Sister Act

| 11 Nov 2014 | 02:14

    Please let me enumerate for you three of the things that went wrong during the performance I attended of Theatre of the Expendable’s Three Sisters, an adaptation of the beloved but often bedeviling tragicomedy by Anton Chekhov penned by company’s artistic director, Jesse Edward Rosbrow: Late lighting cues, plus hearing the frazzled board operator call some of them loud enough to be heard (“13—go!”); the scene change between the first and second scenes of Act 2 interrupted by the announcement that the fire department was in the building and, indeed, prowling within the theatre, due to a possible gas leak; the chains of a swing, ostensibly affixed to a water pipe near the ceiling, appearing to give way for a moment, sending the actress sitting on it out of her somber, reflective scene and into a split-second panic.

    Were I feeling ornery and uncharitable, I could easily add some observations about both the adaptation and the production: how a three-hour running time can be rough sledding when you’re huddled inside a postage-stamp-sized, 30-seat house in which the playing area is where the audience is sitting; and how tender and evocative scenes are thwarted when the actors pick up their cues at a snail’s pace. But please also let me enumerate for you three things that went right about the piece, and why, despite the production’s flaws, you still might want to catch it: Six actors play 22 roles, breathlessly whizzing in and out of costume changes, voices, postures and inflections, thus invoking the true meaning and spirit of the word “play”; how the space’s extreme intimacy—with actors performing two feet in front of or beside you—forges a visceral, intimate bond with the audience that submerges you in each scene, ensuring that your attendance is an active, not a passive, experience; how set designer Stephanie Tucci devises different environments—a sitting room, a garden, etc.—without requiring wholesale physical alterations to the space.

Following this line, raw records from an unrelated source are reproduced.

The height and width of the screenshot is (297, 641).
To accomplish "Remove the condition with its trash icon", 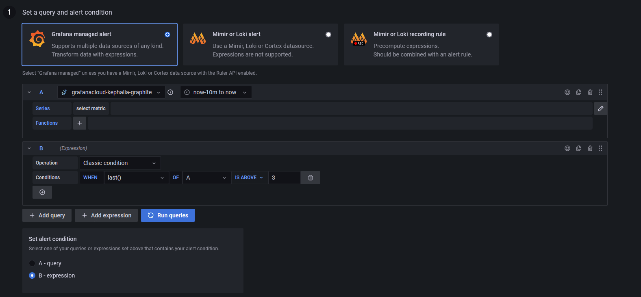I will (x=311, y=178).
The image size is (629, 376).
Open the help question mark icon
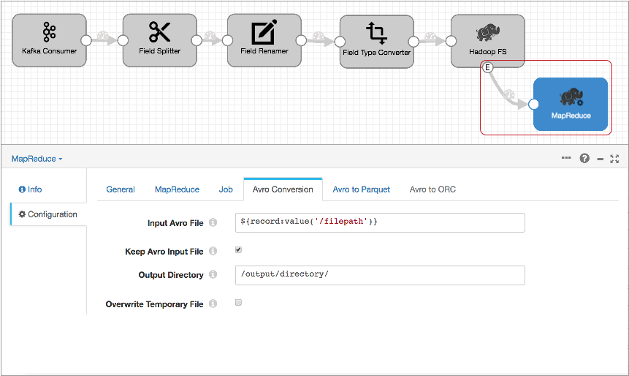pos(584,158)
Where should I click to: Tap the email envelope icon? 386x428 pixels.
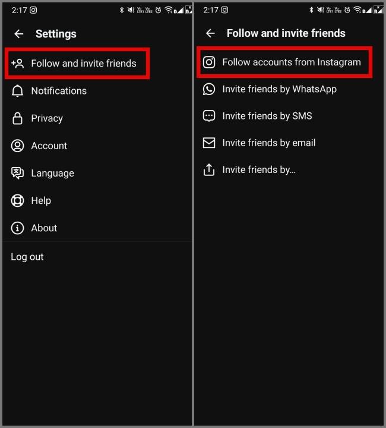209,143
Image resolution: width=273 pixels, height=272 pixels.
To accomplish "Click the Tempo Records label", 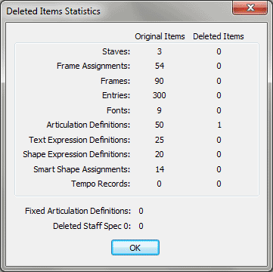I will (x=101, y=184).
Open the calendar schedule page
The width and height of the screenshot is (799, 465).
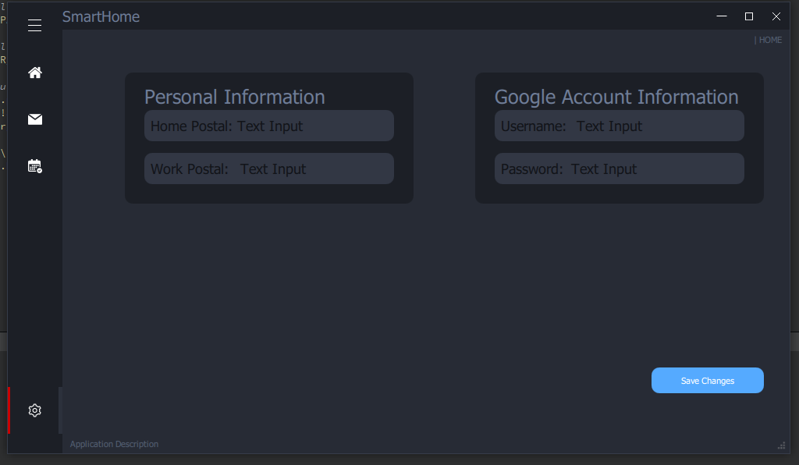pyautogui.click(x=34, y=165)
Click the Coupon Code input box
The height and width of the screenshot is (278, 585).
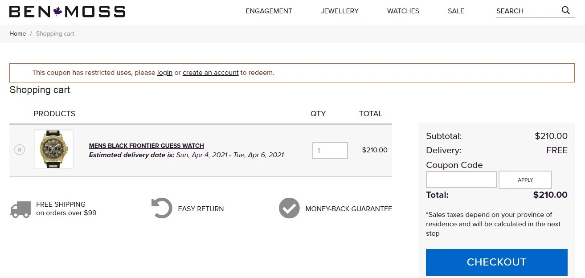click(461, 180)
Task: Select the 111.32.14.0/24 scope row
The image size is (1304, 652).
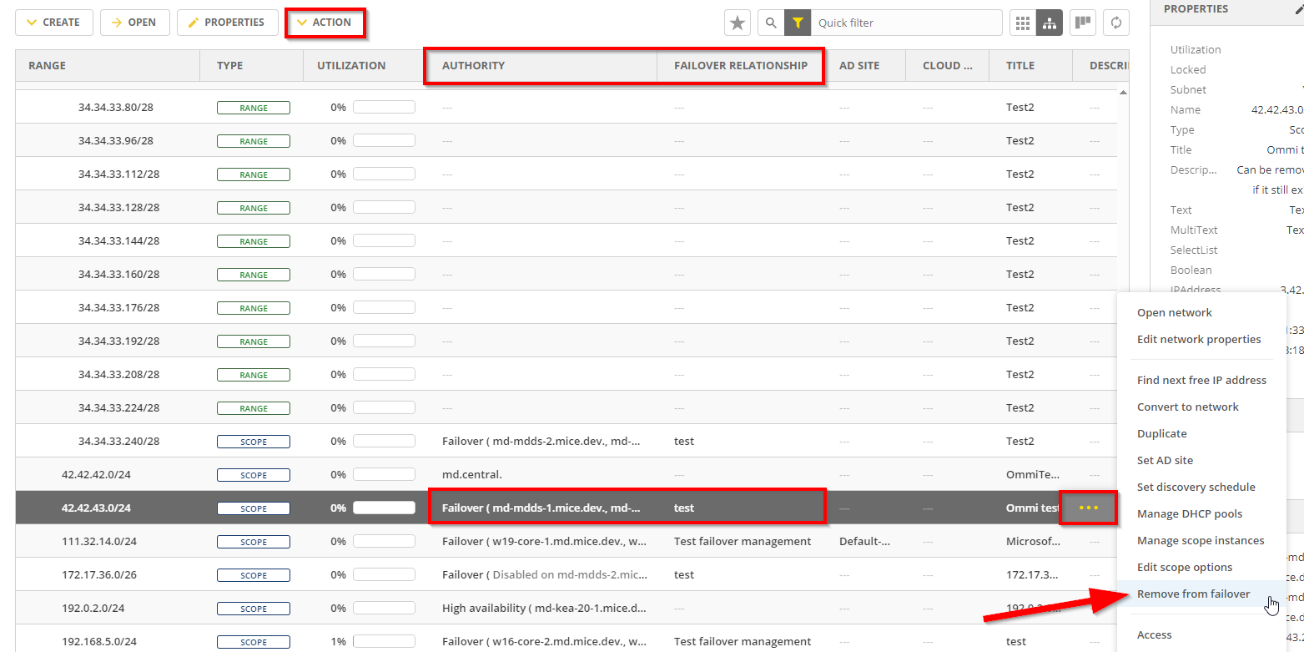Action: coord(99,541)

    There is no way to know, of course, if Rosbrow first adapted the play and then sought out a venue for it, or if he discovered the venue and then imagined the piece. Either way, the scope of his ambitions for the play far outclasses what the venue will naturally allow; more than four people moving around on this stage resembles the morning rush on the FDR.Yet if you can peek past the too-tight blocking as well as the bizarre moments in which performers and props unintentionally collide, the tale of the Prozorov girls—Olga, Masha and Irina—with their neuroses, penchant for nipping at each other’s heels and nattering about nothing, has an elegiac quality that even misfiring lighting cues and gas leaks cannot assuage.

    Kendall Rileigh plays six roles, but Olga is her focus.The tearier of the three siblings, she is a high school teacher addled by ambivalence toward her work and, in a classic case of cruel Chekhovian irony, is fated to become a headmistress. Similarly, Morgan Anne Zipf’s Masha (plus two other roles) is the studier sibling, zippy compared to the rest, while Caitlin McColl’s Irina (plus two other roles) is the preternatural dreamer, forever casting her eyes toward a return to Moscow, where the family is from, and who marries in the end not for love but for the promise of escape.

    The men in the piece don’t fare as well. Because David Ian Lee, Clinton Lowe and Alexander Yakovleff essay 10 roles between them, it can often be a task to distinguish between characters, especially if you are unfamiliar with the play. Lee, in two roles, comes closest to creating well-defined autonomous characters, as opposed to light suggestions of character that can be forgotten a few moments after appearing.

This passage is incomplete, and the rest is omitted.